Rising rates and higher inflation: how they impact your portfolio

Inflation jumped unexpectedly in August, with the consumer price index rising to 2.7% on the back of higher clothing prices, transport bills and recreation costs, according to the Office for National Statistics.

Looking ahead, there are other factors that are likely to cause the cost of living to continue to rise. Firstly, the oil price, which stands at a four-year high and has pushed the price of petrol upwards. Secondly, Brexit worries have caused the pound to weaken against other major currencies. Higher inflation could encourage the Bank of England to raise interest rates from 0.75% to 1% later this year.

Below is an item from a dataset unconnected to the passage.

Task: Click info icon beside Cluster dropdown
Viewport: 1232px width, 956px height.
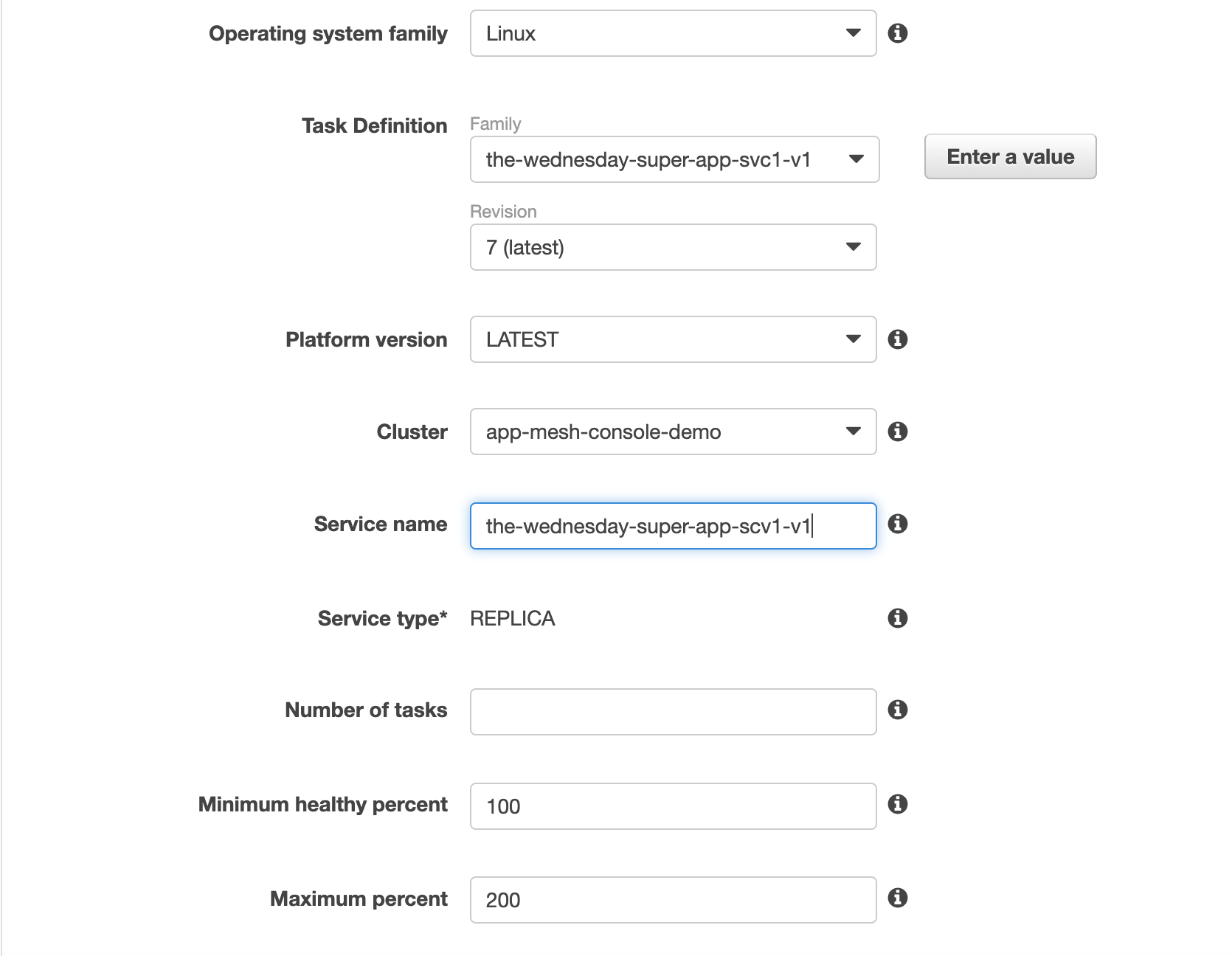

What does this mean for your investment portfolio?

Rising interest rates and inflation present a huge challenge for bond investors because they erode the fixed income that a bond provides. As their popularity wanes, their prices fall (as there is less demand). This in turn causes yields to rise because they move inverse to prices.

The team behind Elite Rated TwentyFour Corporate Bond and TwentyFour Dynamic Bond funds notes that bond market volatility has returned with a vengeance.  

“After a long period of relative calm, markets are struggling to navigate an increasingly unpredictable geopolitical climate,” a spokesperson said.

2018 has so far shown how bond portfolios can suffer in these conditions: trapped between the capital-eroding effects of rising rates in the UK (and even more so in the US) and mark-to-market misery of volatility.

Swerving the difficulties

One way for investors to swerve the difficulties of a difficult bond market is to use a strategic bond fund. These strategies have grown in popularity over the past decade and allow fund managers to diversify their bond investments across a range of markets and sectors, shifting allocations as they see fit.

Strategic bonds, such as Jupiter Strategic Bond and GAM Star Credit Opportunities, are able to make use of investments like floating rate bonds (which pay a variable – or floating – coupon rate that can be linked to government bond yields) and convertible bonds (fixed income instruments that can be converted to equities) to mitigate some of the challenges associated with traditional bonds.

What about equities?

When bond yields go up, historic evidence indicates that equities rise too, according to Legal & General Investment Management. Looking back at the last four decades, it found 16 periods where US Treasury yields rose sharply. And in 14 of these time periods, the S&P also moved upwards, on average, by more than 7%.

If yields are rising, Legal & General says it’s important to consider the reasons behind this. For example, stronger growth or declining deflation risk normally spells good news for equities. However, this isn’t the case if yields are higher because of hyperinflation worries. Equities can generally cope well with a slow rise, while sharp moves are more problematic.

Past performance is not a reliable guide to future returns. You may not get back the amount originally invested, and tax rules can change over time. The views of the author and any people interviewed are their own and do not constitute financial advice. However the knowledge that professional analysts have analysed a fund or trust in depth before assigning them a rating can be a valuable additional filter for anyone looking to make their own decisions.